___ TEXT PROVIDED ___

# Effects of plastic twine swallowed by cattle?



## vhaby

A couple of weeks ago a two-year old cow swallowed an estimated 16 ft of plastic twine- the circmference of a round bale. Couldn't get close enough to her to grab the twine and pull it out. So far she appears normal. What are your experiences with this situation?


----------



## urednecku

_So far,_ I've not had any problems. I don't know if any of mine have swallowed any, but I have heard of cattle choking on it.

That said, 2 Decembers ago I lost a bull, his 3rd stomach was blocked where it went into the small intestine. No idea what blocked it, I was on my way to work when the vet showed up to see why he died. He didn't look to see what blocked it, but the small intestine was empty, and that stomach was about the size of a basketball.

If it's been 2 weeks, I'm guessing she's already passed it.


----------



## Nitram

Sometimes they will spit it out while chewing cud. I try to get all but sometimes we miss one...found one last weekin a chewed up slimy ball. Martin


----------



## Tim/South

I had one eat a loaf of bread, wrapper and all. No visible ill effects.
We have been buying some hay to get through this long winter. It is string. After using net I had forgotten how hard it was to get every string.


----------



## Nitram

Tim/South said:


> After using net I had forgotten how hard it was to get every string.


"It's a gift" I've also found out with the auto tie it is best not to feed too much hay in after the arms go out to tie. The string gets hidden in the bale.


----------



## prairie

I don't allow plastic twine wrapped hay on the place! EVER AGAIN!!!!!!!!!!!!!!!!!!!!!!!!!!!!!!!!!!!!!!!!!!!!!!!!!!!!!!!!!!!!!!!!!!!!!
I'm still finding plastic twine that is 30+ years old on this farm.
It gets wrapped up around all kinds of field equipment, and my custom farmers don't like it.
We have only had less than one truck load of bio-degradable plastic wrapped hay fed on this place about 10 years ago, and we are still finding it around. We thought we removed and disposed of almost all of it, but i don't think that is possible,
I generally unroll bales behind the pickup. I just cut the sisal twine and don't bother to gather it, and it has never been a problem.


----------



## swmnhay

It's a area thing.99% of the bales here are made with net wrap or plastic twine.I take it off religiously when feeding or bedding so I don't have to deal with it later in spreader,etc.I've talked it over with the Vet and he said no issues with ground net but if a cow ate the entire wrap off a round bale it could be issue with netwrap.Yet you see some guys not takeing it off. WHY?? I wouldn't worry about a 16' piece of twine.


----------



## Texasmark

Have had several instances of plastic shopping bags clogging up calves resulting in loss around the area...coffee shop gossip. There is a ranching operation nearby that feeds probably 200 large rolls a year. In 30 years, never saw them remove nor pickup twine. Never saw a dead animal either.

I always remove my net or string as I don't want to worry about the "what if" part of the puzzle. I need everyone that is on and comes on this place so I take no chances.

Mark


----------



## urednecku

> I always remove my net or string as I don't want to worry about the "what if" part of the puzzle. I need everyone that is on and comes on this place so I take no chances.


I'll second that. Not to mention having it wrap up in the bush-hog, or on any other axle or equipment I might pull thru the pasture. And it just looks bad.

___

▸ PROBLEM 1: In the thread on cattle swallowing plastic twine, rewrite the paragraph beginning "That said, 2 Decembers ago" more briefly.
▸ PROBLEM 2: Copy the stretch of the listing from the line containing "How do I perform: Expand" through the end of the listing, verbatim.

___ DATA EXCERPTS ___

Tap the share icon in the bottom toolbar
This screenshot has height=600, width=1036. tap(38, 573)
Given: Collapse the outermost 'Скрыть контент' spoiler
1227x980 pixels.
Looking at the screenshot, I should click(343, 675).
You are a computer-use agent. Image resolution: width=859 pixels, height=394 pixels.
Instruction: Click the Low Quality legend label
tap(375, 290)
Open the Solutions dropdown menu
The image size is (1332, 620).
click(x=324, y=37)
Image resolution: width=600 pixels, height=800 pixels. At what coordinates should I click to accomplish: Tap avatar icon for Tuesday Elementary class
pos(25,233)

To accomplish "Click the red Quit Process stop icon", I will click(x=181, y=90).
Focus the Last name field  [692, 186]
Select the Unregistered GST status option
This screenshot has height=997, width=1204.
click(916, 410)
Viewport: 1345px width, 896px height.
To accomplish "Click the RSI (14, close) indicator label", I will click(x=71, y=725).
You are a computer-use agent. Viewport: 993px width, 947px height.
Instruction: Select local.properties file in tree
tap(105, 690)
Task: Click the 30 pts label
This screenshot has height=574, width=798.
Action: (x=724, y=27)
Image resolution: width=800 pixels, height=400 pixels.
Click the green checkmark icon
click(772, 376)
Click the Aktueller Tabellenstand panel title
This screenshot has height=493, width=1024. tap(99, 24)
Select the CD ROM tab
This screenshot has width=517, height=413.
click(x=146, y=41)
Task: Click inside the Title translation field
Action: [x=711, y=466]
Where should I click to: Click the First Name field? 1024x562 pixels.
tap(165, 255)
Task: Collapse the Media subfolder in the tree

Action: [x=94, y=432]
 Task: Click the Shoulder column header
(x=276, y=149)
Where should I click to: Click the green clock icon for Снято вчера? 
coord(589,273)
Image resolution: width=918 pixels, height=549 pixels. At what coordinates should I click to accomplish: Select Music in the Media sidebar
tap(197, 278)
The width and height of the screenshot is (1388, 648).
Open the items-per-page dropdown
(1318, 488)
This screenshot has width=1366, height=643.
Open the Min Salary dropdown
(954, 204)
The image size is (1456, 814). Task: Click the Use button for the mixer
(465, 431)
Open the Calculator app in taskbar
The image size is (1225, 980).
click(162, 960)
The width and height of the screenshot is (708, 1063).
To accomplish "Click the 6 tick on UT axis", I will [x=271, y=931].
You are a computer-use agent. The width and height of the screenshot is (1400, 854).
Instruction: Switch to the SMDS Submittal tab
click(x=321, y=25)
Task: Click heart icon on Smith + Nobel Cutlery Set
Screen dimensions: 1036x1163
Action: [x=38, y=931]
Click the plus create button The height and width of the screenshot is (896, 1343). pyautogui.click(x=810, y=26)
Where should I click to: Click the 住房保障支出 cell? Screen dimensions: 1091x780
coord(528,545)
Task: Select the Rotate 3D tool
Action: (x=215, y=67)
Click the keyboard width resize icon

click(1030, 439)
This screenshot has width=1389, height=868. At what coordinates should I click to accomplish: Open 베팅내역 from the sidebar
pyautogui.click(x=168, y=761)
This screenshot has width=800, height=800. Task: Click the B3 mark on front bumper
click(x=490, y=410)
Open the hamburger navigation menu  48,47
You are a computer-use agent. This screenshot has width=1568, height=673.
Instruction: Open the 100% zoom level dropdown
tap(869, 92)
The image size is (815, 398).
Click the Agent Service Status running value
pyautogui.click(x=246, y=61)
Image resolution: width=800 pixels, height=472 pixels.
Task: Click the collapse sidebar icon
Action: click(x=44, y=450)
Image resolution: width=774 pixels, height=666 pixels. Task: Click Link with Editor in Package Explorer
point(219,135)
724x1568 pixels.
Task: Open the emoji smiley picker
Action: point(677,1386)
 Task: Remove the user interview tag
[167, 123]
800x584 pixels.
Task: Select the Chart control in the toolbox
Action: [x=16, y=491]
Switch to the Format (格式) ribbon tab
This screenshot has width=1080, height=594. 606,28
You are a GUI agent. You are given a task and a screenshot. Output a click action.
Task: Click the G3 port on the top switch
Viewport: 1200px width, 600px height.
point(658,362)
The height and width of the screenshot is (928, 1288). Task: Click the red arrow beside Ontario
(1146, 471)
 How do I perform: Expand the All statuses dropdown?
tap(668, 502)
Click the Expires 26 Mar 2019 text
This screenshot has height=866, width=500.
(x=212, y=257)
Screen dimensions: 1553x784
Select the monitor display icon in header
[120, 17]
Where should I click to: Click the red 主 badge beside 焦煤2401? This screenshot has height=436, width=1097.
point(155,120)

___

▸ PROBLEM SOLUTION 1: Two Decembers ago the poster lost a bull whose third stomach was blocked where it entered the small intestine. The cause of the blockage is unknown. The vet came to find out why the bull died but did not check what caused the blockage. The small intestine was empty, and that stomach had grown to about the size of a basketball.

▸ PROBLEM SOLUTION 2:
 How do I perform: Expand the All statuses dropdown?
tap(668, 502)
Click the Expires 26 Mar 2019 text
This screenshot has height=866, width=500.
(x=212, y=257)
Screen dimensions: 1553x784
Select the monitor display icon in header
[120, 17]
Where should I click to: Click the red 主 badge beside 焦煤2401? This screenshot has height=436, width=1097.
point(155,120)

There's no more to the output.